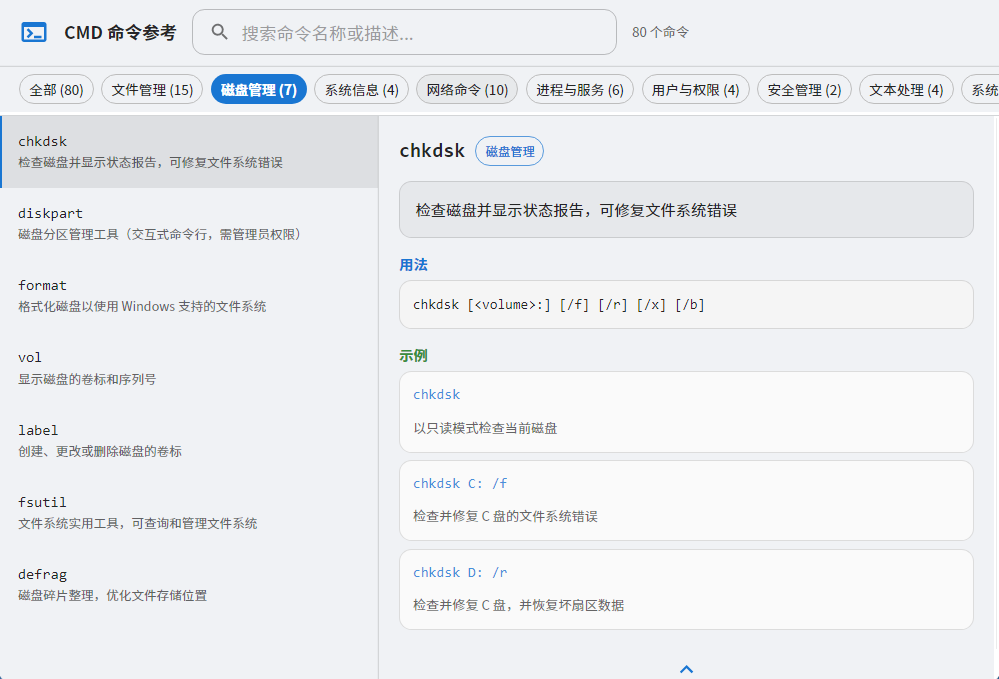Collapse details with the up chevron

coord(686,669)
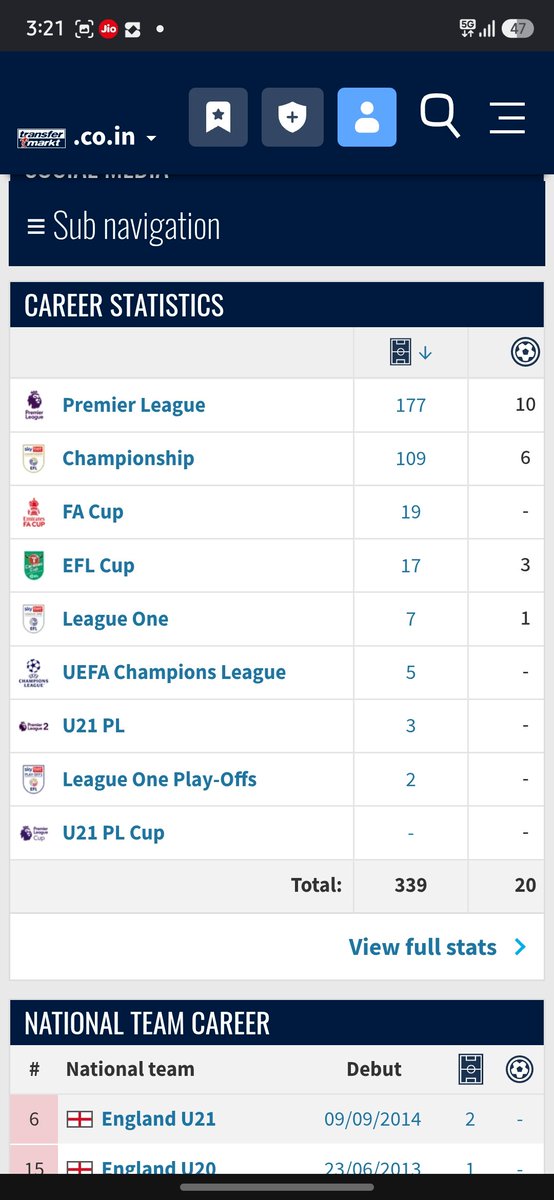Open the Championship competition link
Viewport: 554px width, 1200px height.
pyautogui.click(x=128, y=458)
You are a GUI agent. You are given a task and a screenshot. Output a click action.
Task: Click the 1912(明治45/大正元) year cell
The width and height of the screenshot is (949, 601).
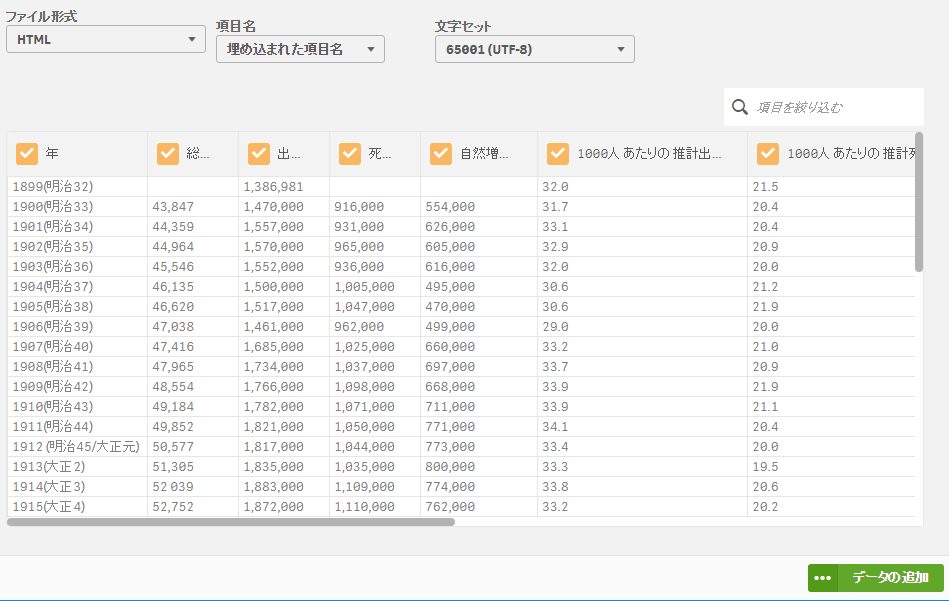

* * * * *

Task to complete: What you return should be the exact lines from the one containing "You are a GUI" through the end of the listing above, both included, minus any pictures.

Exercise response:
You are a GUI agent. You are given a task and a screenshot. Output a click action.
Task: Click the 1912(明治45/大正元) year cell
The width and height of the screenshot is (949, 601).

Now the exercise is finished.